Dick is married to Carrie (Denney) Dick, a former police dispatcher and administrative assistant who has been the director of the Older Americans Center at the Arnold F. Habig Community Center the last nine years. He has been with the state police more than 22 years, 20 of them in Jasper. He is a veteran of police critical incident stress debriefing teams and served for about a dozen years on an Indiana Fraternal Order of Police Critical Incident and Memorial Team.
He grew up in Kentland, in Newton County, the son of a state trooper. That upbringing also meant he grew up around Lt. Gary Dudley of the Indiana State Police.
Dudley and retired Chief Gary Martin of the Lake County Police Department were integral to getting Cops Cycling for Survivors going.

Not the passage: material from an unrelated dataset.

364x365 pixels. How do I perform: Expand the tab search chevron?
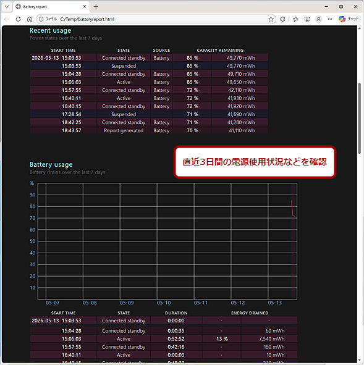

On Aug. 22, 2006, Lt. Dudley and Chief Martin were both killed during the ride when a large box truck struck the rear of the support truck, pushing the support truck into the cyclists. Cyclists who had participated in the ride for many years and were cycling the day of the crash were determined to keep Lt. Dudley and Chief Martin’s memories and motivation alive. The group, whose motto is “Riding to Remember,” says those memories and motivation have developed into what the ride is today.
This year’s pedaling throng began today’s ride in Madison. They will trek from Jeffersonville to Huntingburg on Thursday.
“The great folks from the Southeast Dubois School District allow us to say overnight at Cedar Crest Intermediate,” Dick says.
“We will go to Buffalo Wings & Rings in Jasper by vehicle for dinner that night and on Friday we will push off toward Princeton.”
Friday will start at the Subway restaurant in Huntingburg where Dick says the manager and her crew “do an amazing job feeding us breakfast before (we leave) Dubois County to continue the journey around the state.”
The ride will conclude Saturday, July 21, at the Crown Hill Chapel’s Heroes of Public Safety Memorial in Indianapolis.